**Stated exercise**
Copy out the data word for word, starting with the line containing "Task: Click the 7480 vote count link" and going on through the last line of the data. Leave the pictures out.

**Extracted entries**
START

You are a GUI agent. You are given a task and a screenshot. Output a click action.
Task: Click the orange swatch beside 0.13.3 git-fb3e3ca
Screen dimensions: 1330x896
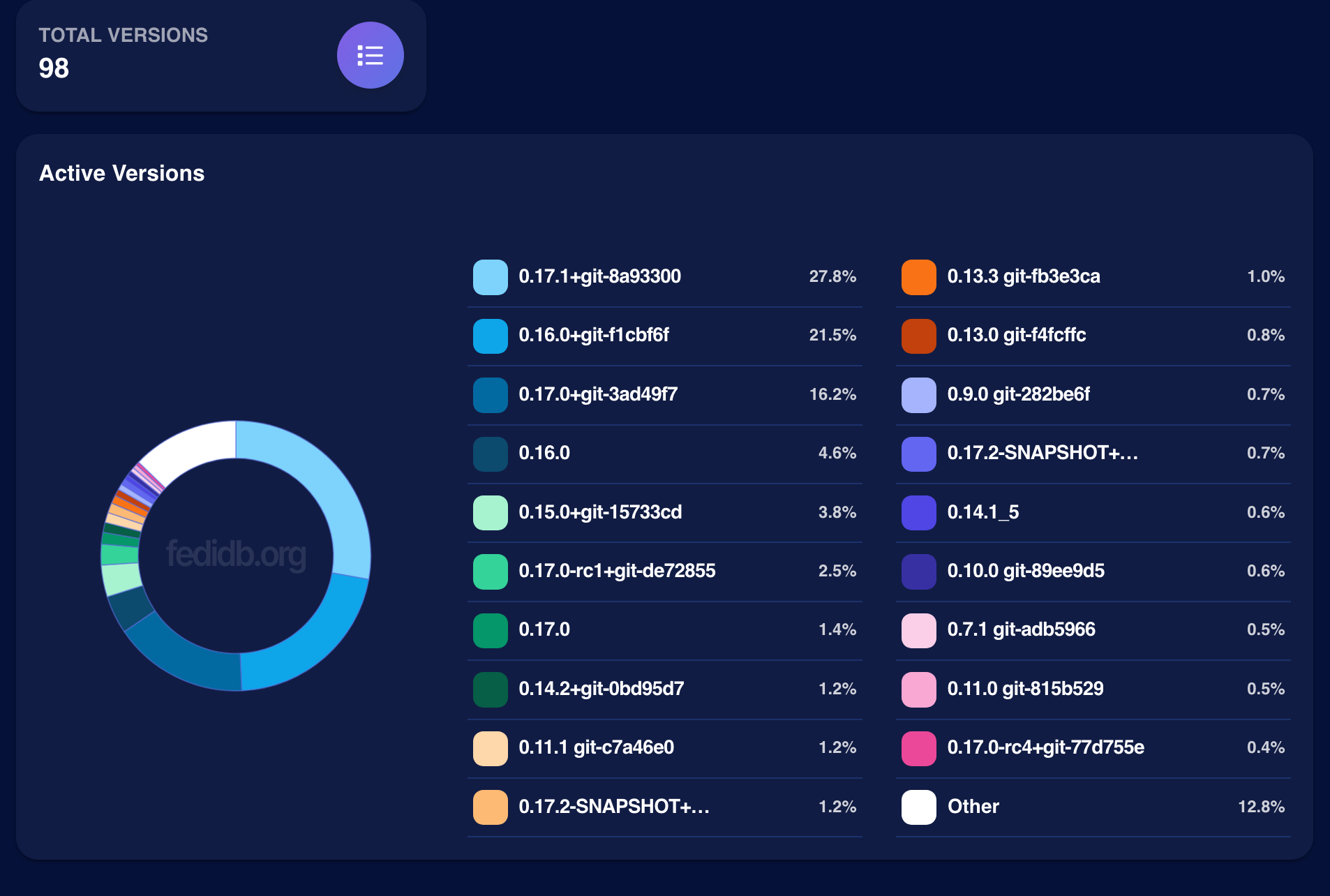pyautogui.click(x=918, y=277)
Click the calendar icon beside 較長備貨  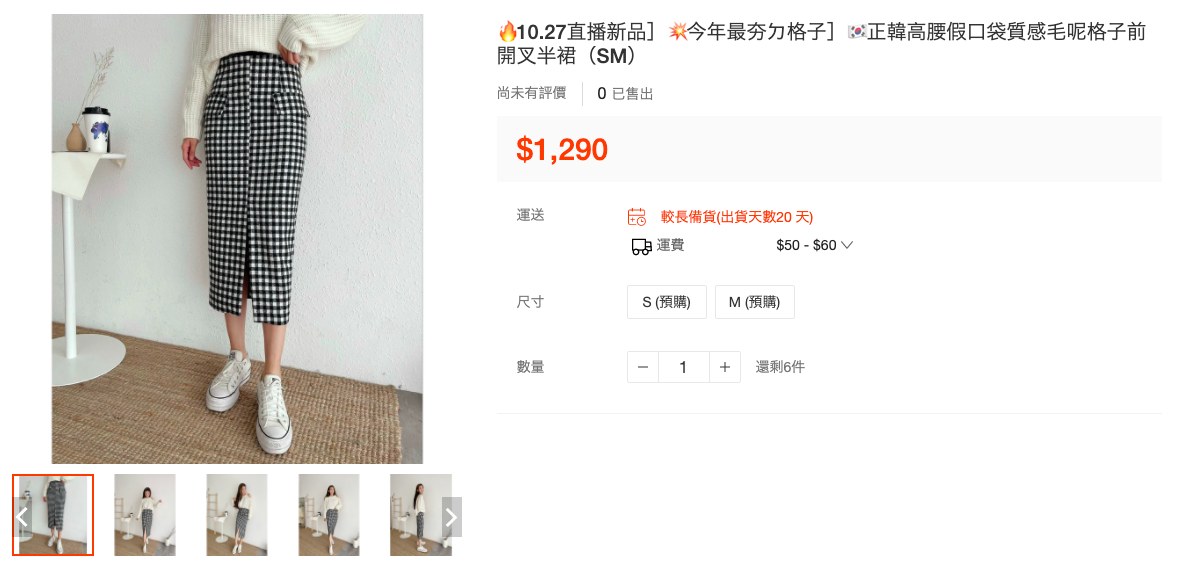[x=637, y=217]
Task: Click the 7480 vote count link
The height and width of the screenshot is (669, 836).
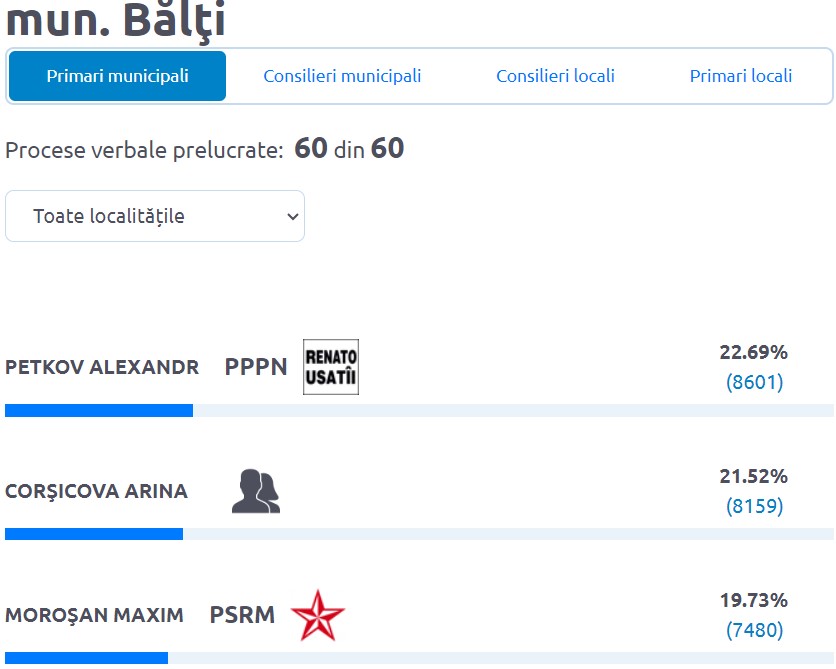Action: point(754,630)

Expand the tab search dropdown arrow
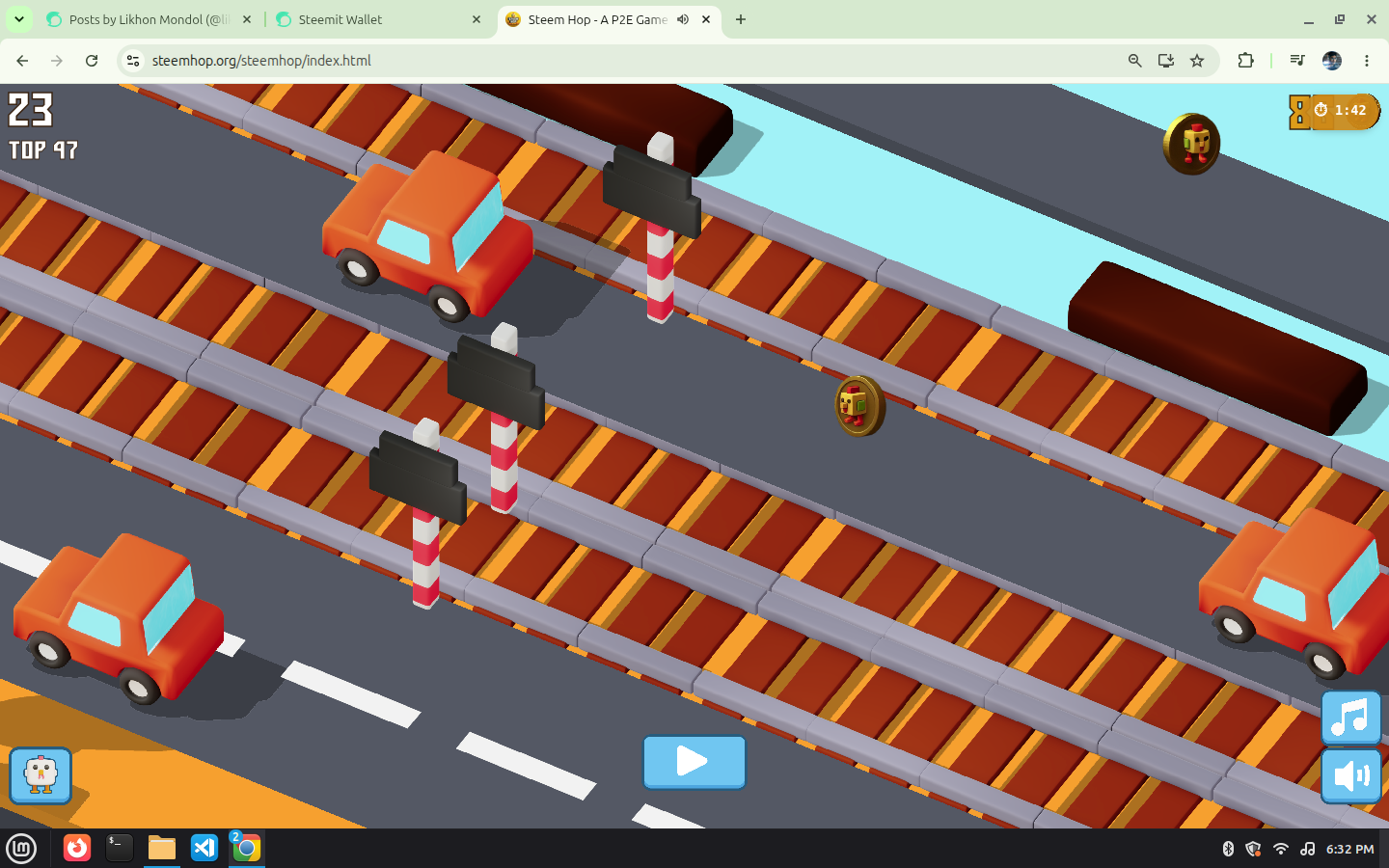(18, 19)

END

**Answer**
Task: Click the 7480 vote count link
The height and width of the screenshot is (669, 836).
Action: point(754,630)

Expand the tab search dropdown arrow
(18, 19)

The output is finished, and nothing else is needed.